ACTIVITY:
Please give the count of lines below with the string "Assistance" in them, and no other words.

*** MATERIAL TO PROCESS ***

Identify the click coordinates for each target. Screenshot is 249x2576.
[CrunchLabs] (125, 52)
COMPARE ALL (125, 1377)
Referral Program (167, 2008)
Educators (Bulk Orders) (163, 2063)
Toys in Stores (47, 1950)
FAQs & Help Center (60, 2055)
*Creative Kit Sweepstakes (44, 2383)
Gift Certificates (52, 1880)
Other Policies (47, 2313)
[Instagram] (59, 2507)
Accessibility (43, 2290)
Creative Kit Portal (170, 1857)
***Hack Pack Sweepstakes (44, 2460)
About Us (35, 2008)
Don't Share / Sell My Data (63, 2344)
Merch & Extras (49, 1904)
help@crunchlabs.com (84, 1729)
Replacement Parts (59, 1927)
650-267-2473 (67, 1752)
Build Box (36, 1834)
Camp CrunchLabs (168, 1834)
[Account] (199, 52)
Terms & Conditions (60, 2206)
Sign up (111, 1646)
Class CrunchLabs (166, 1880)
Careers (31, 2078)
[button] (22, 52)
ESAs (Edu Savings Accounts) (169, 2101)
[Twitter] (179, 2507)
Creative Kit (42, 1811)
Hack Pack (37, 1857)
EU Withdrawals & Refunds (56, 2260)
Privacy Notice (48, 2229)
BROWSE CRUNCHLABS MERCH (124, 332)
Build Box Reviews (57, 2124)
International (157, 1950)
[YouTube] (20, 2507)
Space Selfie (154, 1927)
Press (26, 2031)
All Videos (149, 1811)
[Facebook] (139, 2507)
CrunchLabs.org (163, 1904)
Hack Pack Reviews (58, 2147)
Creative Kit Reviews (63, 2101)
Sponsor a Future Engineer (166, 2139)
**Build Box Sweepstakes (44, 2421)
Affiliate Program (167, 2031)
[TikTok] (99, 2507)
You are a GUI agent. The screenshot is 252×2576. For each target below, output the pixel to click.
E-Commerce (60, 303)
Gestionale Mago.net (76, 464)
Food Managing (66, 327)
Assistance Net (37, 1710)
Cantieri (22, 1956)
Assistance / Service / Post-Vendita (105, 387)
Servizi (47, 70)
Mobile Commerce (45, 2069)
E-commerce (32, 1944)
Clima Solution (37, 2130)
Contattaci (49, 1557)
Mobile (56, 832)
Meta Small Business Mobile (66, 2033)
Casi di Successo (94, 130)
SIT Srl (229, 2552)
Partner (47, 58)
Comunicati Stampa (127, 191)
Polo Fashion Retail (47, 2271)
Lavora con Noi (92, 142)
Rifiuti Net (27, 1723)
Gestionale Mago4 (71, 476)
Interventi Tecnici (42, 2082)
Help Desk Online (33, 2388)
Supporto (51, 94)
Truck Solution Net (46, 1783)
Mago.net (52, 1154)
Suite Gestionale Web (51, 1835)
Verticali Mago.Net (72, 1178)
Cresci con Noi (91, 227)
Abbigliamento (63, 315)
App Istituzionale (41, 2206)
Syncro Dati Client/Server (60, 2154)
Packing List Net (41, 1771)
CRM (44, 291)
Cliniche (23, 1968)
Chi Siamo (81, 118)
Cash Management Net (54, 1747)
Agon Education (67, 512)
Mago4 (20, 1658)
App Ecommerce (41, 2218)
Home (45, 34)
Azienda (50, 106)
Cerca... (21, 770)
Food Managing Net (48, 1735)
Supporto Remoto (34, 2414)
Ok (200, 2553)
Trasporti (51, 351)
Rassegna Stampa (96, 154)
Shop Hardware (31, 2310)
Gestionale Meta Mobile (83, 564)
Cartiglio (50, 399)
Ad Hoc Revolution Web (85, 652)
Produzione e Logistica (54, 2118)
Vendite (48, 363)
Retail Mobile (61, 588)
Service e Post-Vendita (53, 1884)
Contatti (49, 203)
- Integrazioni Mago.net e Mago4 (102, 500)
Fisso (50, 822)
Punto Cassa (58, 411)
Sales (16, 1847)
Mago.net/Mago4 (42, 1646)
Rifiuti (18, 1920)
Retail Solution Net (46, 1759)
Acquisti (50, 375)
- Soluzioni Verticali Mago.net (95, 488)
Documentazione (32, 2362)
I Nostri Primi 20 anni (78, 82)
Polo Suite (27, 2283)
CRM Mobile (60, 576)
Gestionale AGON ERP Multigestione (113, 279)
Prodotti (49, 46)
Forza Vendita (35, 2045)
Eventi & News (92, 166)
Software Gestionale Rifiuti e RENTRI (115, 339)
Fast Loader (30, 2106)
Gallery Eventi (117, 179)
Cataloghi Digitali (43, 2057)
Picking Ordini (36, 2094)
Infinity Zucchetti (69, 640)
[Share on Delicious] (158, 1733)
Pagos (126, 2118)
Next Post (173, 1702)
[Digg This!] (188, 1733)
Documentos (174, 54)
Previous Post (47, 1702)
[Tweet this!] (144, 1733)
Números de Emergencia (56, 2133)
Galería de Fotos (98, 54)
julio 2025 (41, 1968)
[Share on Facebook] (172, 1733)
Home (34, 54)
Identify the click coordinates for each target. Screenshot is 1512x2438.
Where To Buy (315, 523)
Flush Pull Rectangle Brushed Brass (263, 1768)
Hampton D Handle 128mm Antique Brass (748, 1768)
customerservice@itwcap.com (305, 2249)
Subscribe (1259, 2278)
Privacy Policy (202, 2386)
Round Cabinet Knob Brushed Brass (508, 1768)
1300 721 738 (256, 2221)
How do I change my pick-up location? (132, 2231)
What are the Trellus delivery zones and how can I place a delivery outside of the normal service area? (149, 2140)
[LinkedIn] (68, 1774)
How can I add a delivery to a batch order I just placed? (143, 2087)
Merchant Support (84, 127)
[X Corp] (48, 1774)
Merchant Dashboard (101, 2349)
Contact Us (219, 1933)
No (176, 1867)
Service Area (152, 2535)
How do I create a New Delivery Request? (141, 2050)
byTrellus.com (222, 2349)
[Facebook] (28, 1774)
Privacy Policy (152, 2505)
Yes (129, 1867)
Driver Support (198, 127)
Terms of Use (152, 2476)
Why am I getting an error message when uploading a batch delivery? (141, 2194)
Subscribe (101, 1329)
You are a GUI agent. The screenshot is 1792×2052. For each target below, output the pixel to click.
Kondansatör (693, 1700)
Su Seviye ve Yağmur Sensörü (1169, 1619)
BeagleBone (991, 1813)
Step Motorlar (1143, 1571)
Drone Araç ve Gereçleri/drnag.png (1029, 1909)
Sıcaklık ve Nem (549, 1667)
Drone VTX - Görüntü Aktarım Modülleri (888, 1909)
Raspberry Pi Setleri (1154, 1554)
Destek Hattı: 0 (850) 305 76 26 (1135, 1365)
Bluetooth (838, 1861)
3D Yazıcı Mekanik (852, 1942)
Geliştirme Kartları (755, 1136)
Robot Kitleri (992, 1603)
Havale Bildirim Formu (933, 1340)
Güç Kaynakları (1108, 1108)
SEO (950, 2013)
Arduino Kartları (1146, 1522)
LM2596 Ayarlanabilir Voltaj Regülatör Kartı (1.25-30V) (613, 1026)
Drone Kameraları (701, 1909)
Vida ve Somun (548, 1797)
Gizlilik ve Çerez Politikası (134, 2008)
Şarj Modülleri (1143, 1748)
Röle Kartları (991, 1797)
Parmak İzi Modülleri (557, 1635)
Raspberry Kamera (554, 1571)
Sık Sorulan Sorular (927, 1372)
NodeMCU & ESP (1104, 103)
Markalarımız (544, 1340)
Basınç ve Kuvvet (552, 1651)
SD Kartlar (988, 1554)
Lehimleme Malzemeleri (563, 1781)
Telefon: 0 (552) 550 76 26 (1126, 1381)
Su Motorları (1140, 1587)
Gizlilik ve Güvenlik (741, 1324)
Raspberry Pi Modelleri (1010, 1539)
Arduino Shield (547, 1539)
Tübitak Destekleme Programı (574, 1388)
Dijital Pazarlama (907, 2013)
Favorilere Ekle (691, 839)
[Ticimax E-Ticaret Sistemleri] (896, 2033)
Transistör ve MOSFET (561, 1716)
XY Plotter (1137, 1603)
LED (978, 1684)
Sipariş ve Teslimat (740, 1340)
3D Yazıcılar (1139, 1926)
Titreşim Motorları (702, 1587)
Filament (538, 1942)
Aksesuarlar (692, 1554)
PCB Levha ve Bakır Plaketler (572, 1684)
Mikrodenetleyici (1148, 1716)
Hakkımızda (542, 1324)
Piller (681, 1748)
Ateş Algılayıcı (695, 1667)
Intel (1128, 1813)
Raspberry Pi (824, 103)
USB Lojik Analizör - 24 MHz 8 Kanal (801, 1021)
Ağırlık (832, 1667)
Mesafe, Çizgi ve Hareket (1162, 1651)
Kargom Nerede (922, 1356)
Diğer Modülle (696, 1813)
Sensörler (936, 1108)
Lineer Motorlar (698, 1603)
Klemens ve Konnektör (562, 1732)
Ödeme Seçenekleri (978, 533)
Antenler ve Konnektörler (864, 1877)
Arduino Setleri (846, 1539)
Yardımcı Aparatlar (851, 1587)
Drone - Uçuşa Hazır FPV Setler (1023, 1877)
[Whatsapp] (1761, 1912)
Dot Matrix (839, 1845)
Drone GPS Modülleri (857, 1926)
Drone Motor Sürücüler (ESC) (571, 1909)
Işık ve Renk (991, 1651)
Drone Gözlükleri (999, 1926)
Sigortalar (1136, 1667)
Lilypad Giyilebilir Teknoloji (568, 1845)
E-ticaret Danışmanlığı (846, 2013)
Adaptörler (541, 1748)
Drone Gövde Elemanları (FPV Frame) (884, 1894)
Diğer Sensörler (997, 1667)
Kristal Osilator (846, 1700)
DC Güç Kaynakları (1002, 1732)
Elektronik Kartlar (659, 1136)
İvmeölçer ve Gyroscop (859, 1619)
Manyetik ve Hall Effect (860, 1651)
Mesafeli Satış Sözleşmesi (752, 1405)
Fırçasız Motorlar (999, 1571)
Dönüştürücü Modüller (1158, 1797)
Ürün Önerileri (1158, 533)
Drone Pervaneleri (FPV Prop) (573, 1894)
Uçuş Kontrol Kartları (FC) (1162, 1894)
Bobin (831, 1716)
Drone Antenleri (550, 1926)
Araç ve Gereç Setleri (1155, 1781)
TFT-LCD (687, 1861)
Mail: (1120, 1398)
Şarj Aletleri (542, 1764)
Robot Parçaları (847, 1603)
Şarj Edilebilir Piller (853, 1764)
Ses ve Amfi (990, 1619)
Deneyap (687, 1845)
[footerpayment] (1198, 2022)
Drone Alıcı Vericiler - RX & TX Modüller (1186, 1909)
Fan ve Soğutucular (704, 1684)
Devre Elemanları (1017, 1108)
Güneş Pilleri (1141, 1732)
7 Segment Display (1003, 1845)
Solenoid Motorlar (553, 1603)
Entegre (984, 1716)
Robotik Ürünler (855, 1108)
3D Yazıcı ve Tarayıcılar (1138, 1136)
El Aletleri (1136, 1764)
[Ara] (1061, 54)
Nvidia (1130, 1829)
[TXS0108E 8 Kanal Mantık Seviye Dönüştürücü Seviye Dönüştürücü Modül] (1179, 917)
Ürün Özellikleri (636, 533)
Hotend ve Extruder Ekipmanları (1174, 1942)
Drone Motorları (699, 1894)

*** End of MATERIAL TO PROCESS ***

ANSWER AREA:
2